**The input**
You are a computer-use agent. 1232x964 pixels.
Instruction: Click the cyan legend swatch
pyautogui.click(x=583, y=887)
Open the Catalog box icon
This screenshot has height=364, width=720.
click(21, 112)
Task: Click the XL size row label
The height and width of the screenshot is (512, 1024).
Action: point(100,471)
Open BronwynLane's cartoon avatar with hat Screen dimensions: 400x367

**Exercise objective**
Each line above is to be reproduced exactly. Leave none out.

**Answer to this task**
You are a computer-use agent. 1232x964 pixels.
Instruction: Click the cyan legend swatch
pyautogui.click(x=583, y=887)
Open the Catalog box icon
This screenshot has height=364, width=720.
click(21, 112)
Task: Click the XL size row label
The height and width of the screenshot is (512, 1024).
Action: point(100,471)
Open BronwynLane's cartoon avatar with hat Screen dimensions: 400x367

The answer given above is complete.